• Required task 1
According to the introduction on fake news below, what accuracy have several previous works reached with AI-based detection methods?
• Required task 2
For each statement, say whether it agrees with the introduction on fake news below, and quote the words of that introduction that decide it.
(a) During the 2016 US election, fake news on Facebook mainly supported a certain candidate.
(b) Social Network Services became widespread starting in 2016.
(c) AI-based detection is classified as a natural language processing task based on machine learning.

• Source passage
--------
Keywords: Artificial Intelligence , Fake News Detection , Natural Language Processing

## 1. Introduction

Since 2010, Social Network Services (SNSs) such as Facebook and Twitter have become widespread and fake news, which is a form of false information disguised as media, has started spreading. It had a significant impact on voting decisions in the 2016 US Presidential Election and became a hot topic [1]. Fake news on Facebook during the election was mainly used in support of a certain candidate [2]. Mainstream media around the world united to provide readers a confidence index for articles and employed people to monitor for fake news to prevent its spread [3]. In addition, there have been various attempts to solve this problem by taking a technical approach. For example, there are artificial intelligence (AI)-based detection methods and methods that detect the abnormal diffusion pattern of fake news propagation [4]. AI-based detection methods use models that have been trained on data; this method is classified as a natural language processing (NLP) task based on machine learning. Several previous works have garnered >80% accuracy using this method such as neural network models or decision trees [5,6].
--------
• Provided material
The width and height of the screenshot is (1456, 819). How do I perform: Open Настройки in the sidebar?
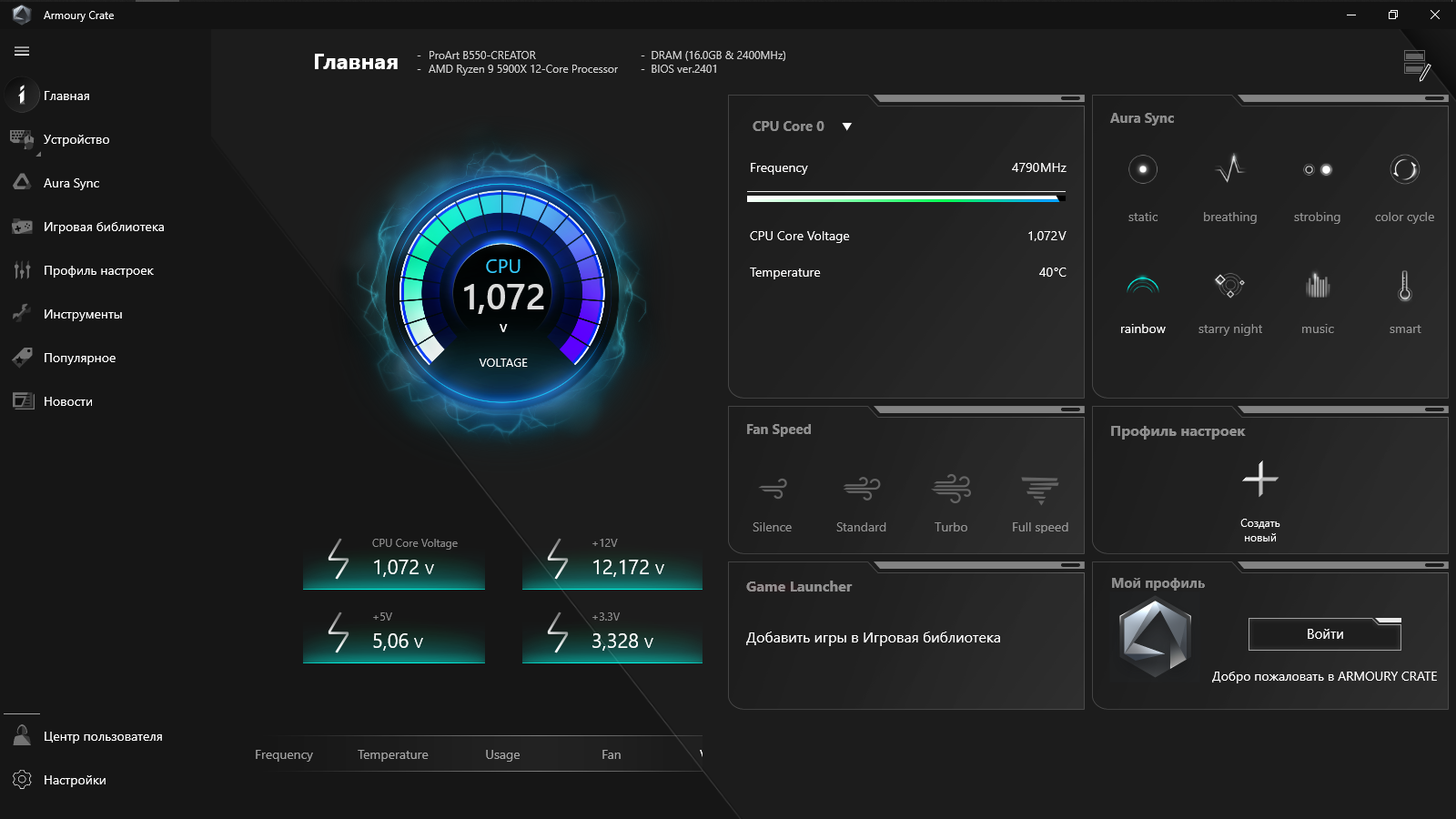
--------
• Right answer 1
More than 80%, using methods such as neural network models or decision trees.

• Right answer 2
(a) Yes: "Fake news on Facebook during the election was mainly used in support of a certain candidate"
(b) No: "Since 2010, Social Network Services (SNSs) such as Facebook and Twitter have become widespread"
(c) Yes: "this method is classified as a natural language processing (NLP) task based on machine learning"